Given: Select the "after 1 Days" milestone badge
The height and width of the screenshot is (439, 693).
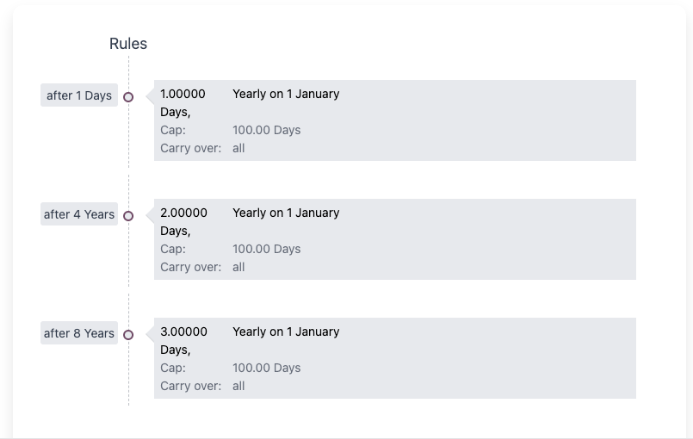Looking at the screenshot, I should [x=79, y=96].
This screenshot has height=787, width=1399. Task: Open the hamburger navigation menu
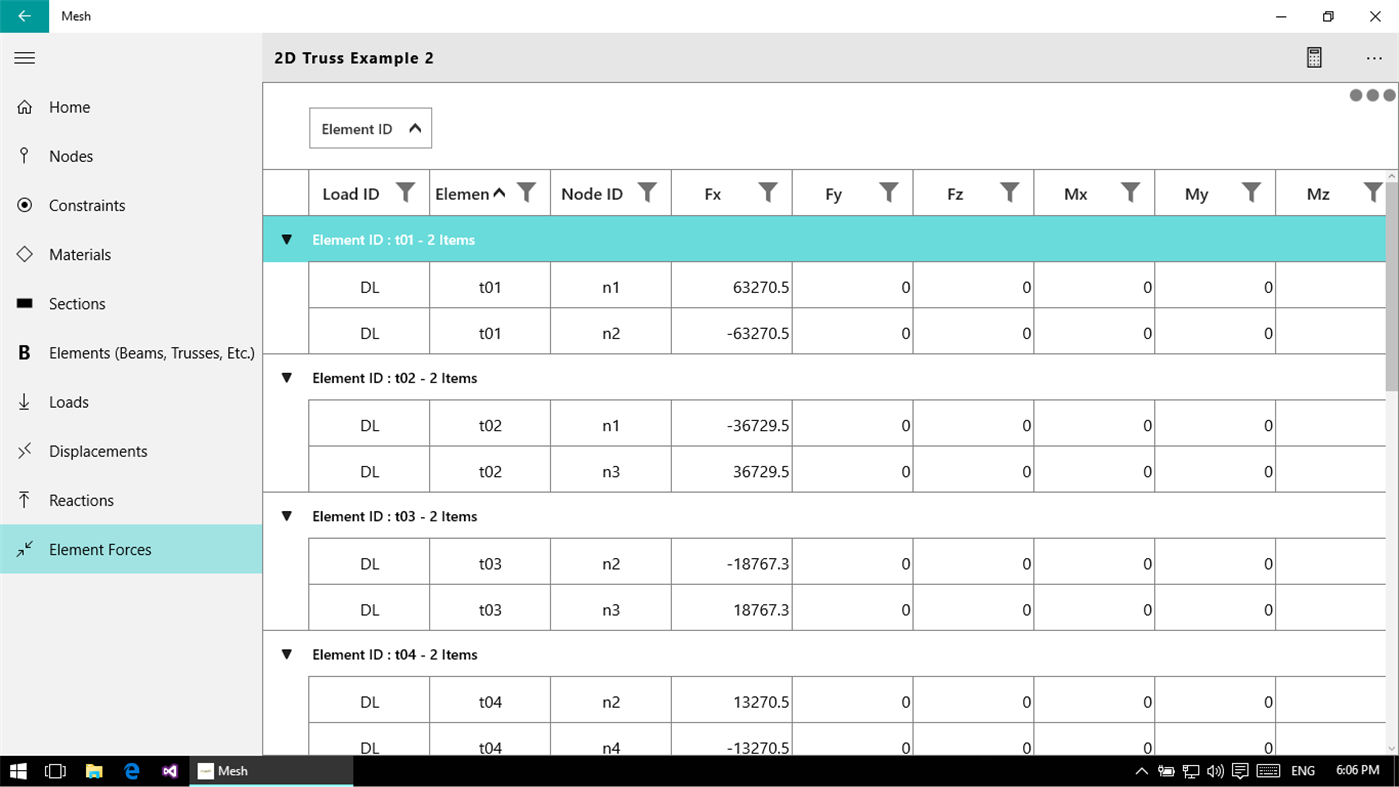25,57
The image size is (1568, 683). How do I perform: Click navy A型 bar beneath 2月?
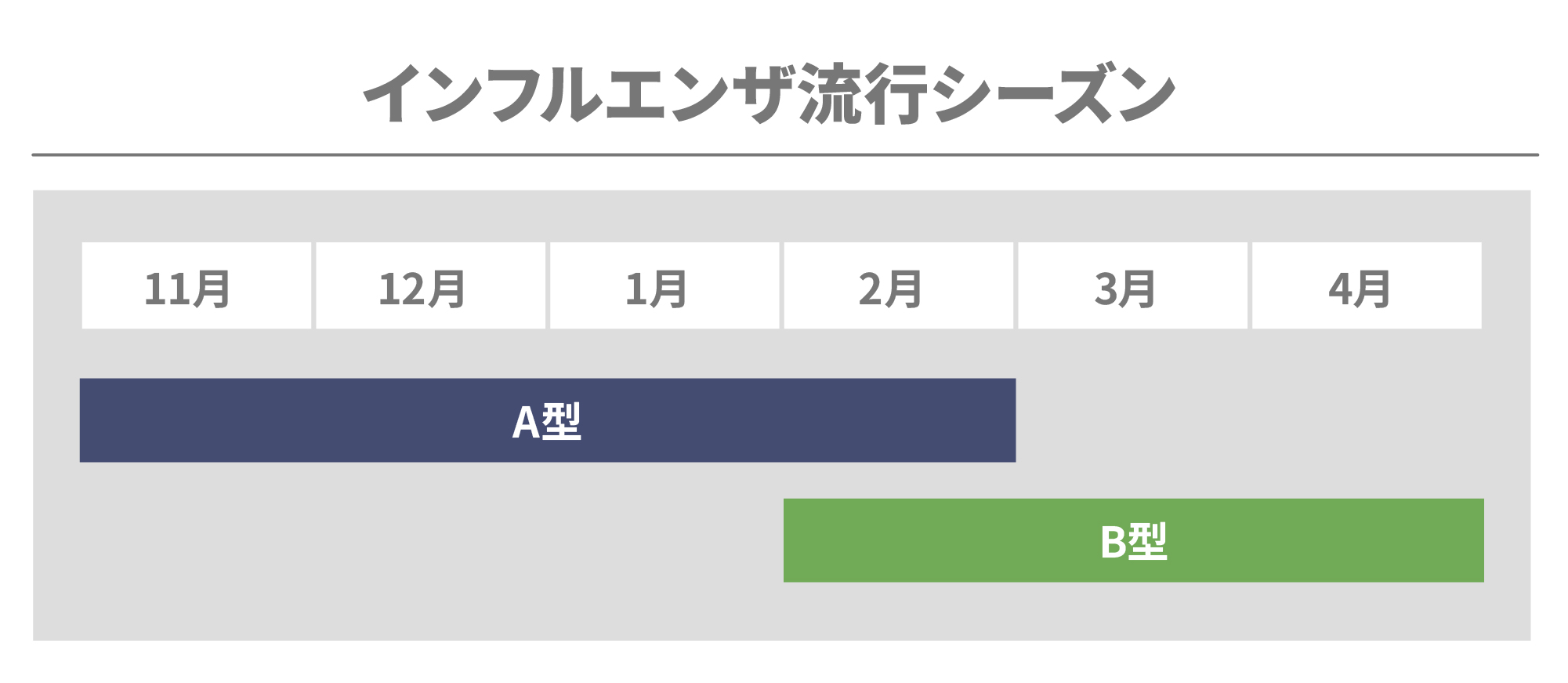898,421
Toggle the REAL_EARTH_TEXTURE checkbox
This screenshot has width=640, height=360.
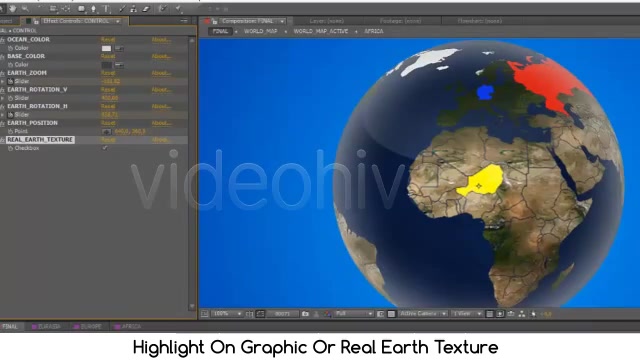tap(105, 148)
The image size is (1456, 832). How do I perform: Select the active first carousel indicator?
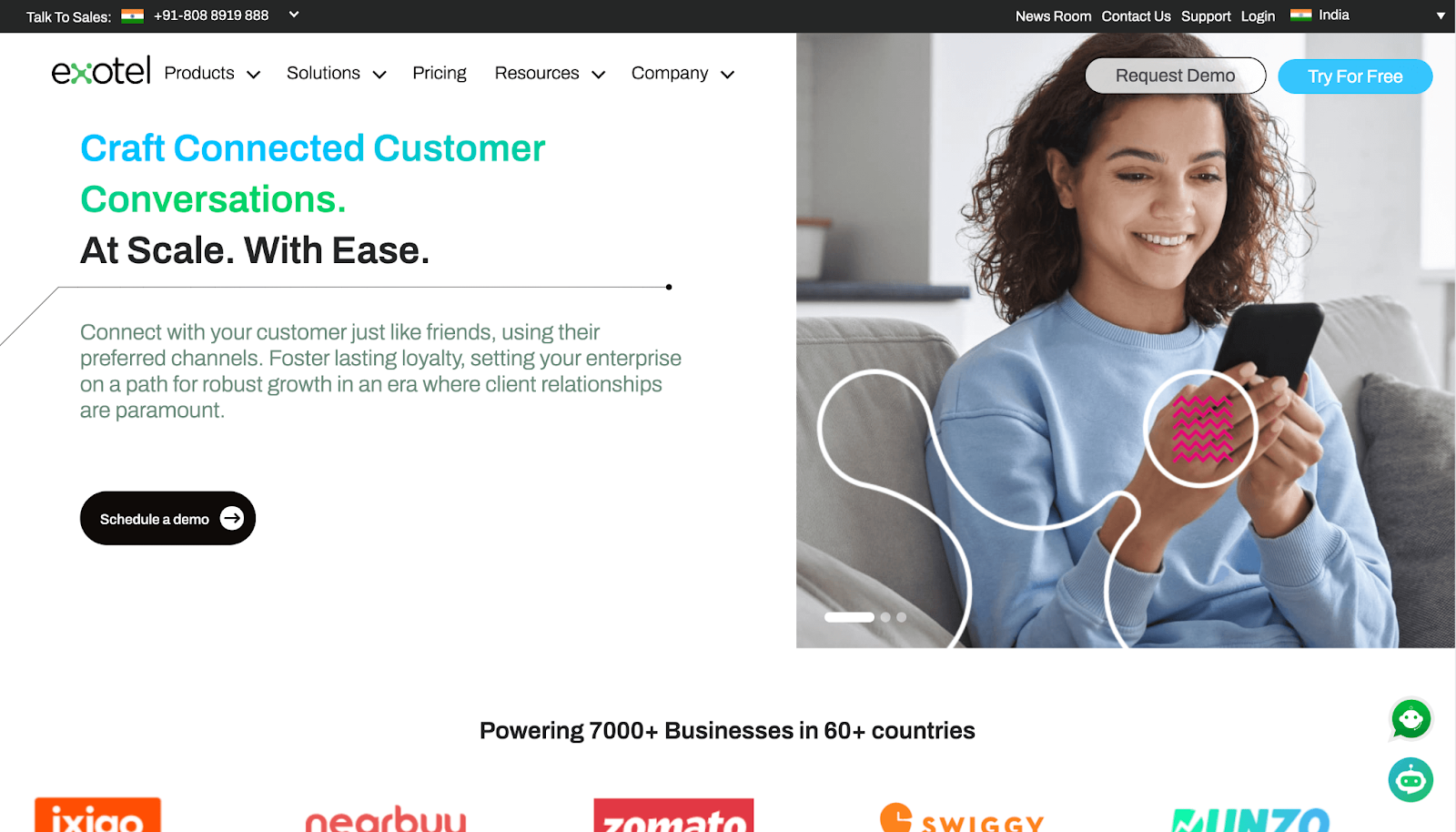(849, 617)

◆ What you have to do
Repeat the entries faithfully. Any picture gets left out.

◆ Answer for the task
Given: Select the "after 1 Days" milestone badge
The height and width of the screenshot is (439, 693).
Looking at the screenshot, I should [x=79, y=96].
This screenshot has height=787, width=1399. Task: Open the hamburger navigation menu
25,57
The image size is (1568, 683). How do I perform: Click navy A型 bar beneath 2月?
898,421
Toggle the REAL_EARTH_TEXTURE checkbox
This screenshot has width=640, height=360.
tap(105, 148)
The image size is (1456, 832). How do I perform: Select the active first carousel indicator?
(849, 617)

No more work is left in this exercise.